Key points
- Compliance-driven: SOX, SOC 2, ISO 27001, HIPAA, PCI
- Run quarterly or semi-annually for in-scope systems
- Increasingly informed by usage data, not just entitlement lists
- Automated by IGA tools (SailPoint, Saviynt, Lumos, ConductorOne, Zilla)
- Failed reviews trigger deprovisioning workflows
What it is
An access review (also called access certification or UAR — user access review) is a recurring control where the right person — a manager, app owner, or data owner — looks at who has access to a system and explicitly approves or revokes each user.
How it works
An IGA tool pulls entitlements from in-scope apps (Salesforce, NetSuite, AWS, GitHub, etc.), groups them by reviewer, and presents a worklist: Alice Chen has access to Salesforce — Sales Cloud + Admin. Keep / Remove? Decisions feed back into provisioning systems to revoke unneeded access automatically.

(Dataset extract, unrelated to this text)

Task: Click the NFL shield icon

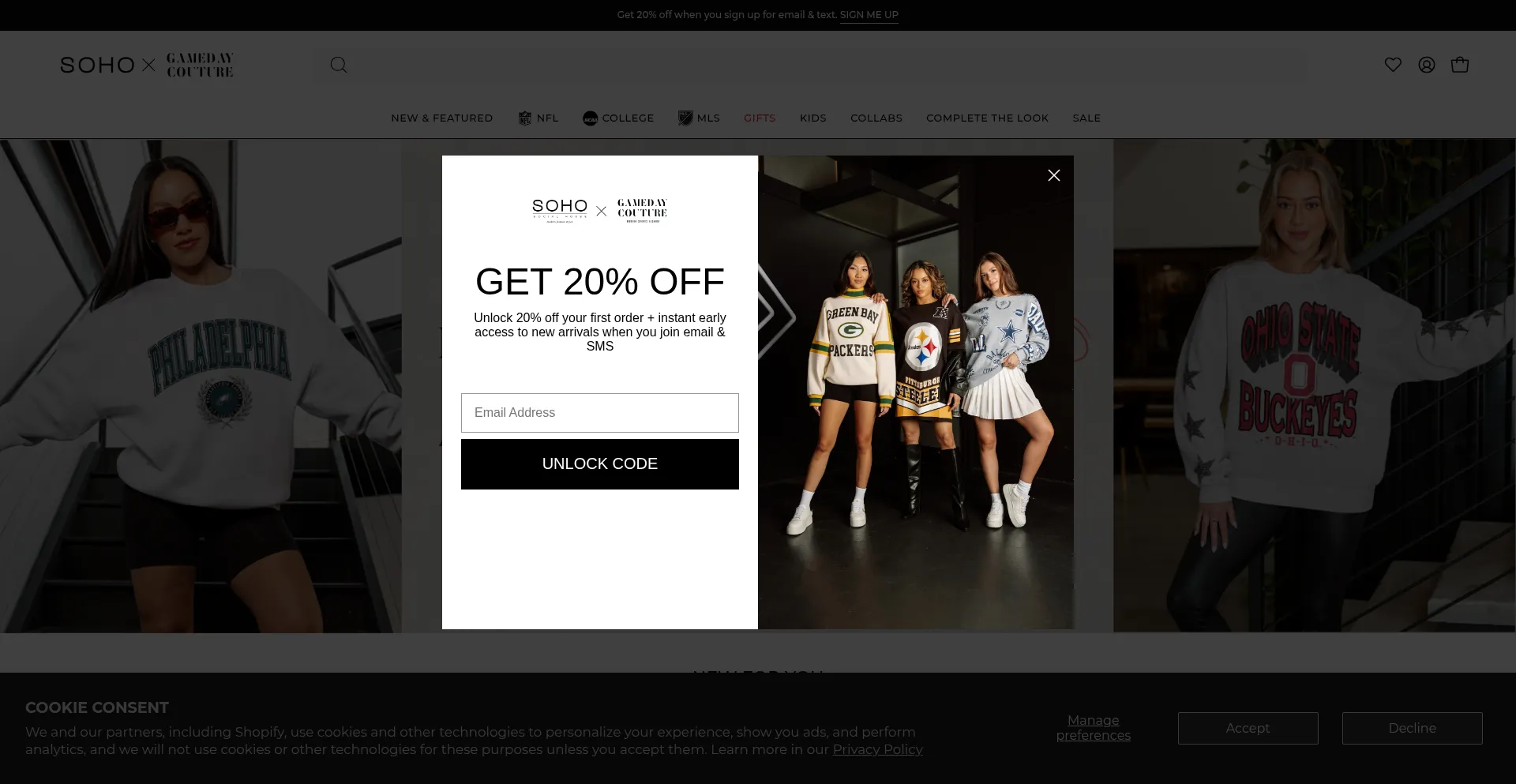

Modern reviews include usage data — Alice hasn't used Admin in 90 days — so reviewers can make informed decisions instead of rubber-stamping.
When buyers care
- Preparing for SOX, SOC 2 Type II, ISO 27001, HITRUST, or FedRAMP audits
- After acquisitions, layoffs, or major reorgs
- Whenever an audit calls out 'access review fatigue' or rubber-stamp findings
Common misconceptions
- Access reviews are not the same as offboarding. Offboarding removes everything; reviews refine what's still needed.
- Spreadsheet reviews don't pass modern audits. Auditors increasingly expect tooling with evidence trails.
FAQ
How often should reviews run?
Quarterly for high-risk apps (financial, PHI, production); annually for low-risk apps. SOX-relevant systems typically require quarterly.
How is this different from IGA?
Access reviews are a capability of IGA. IGA also covers provisioning, role mining, SoD, and policy enforcement.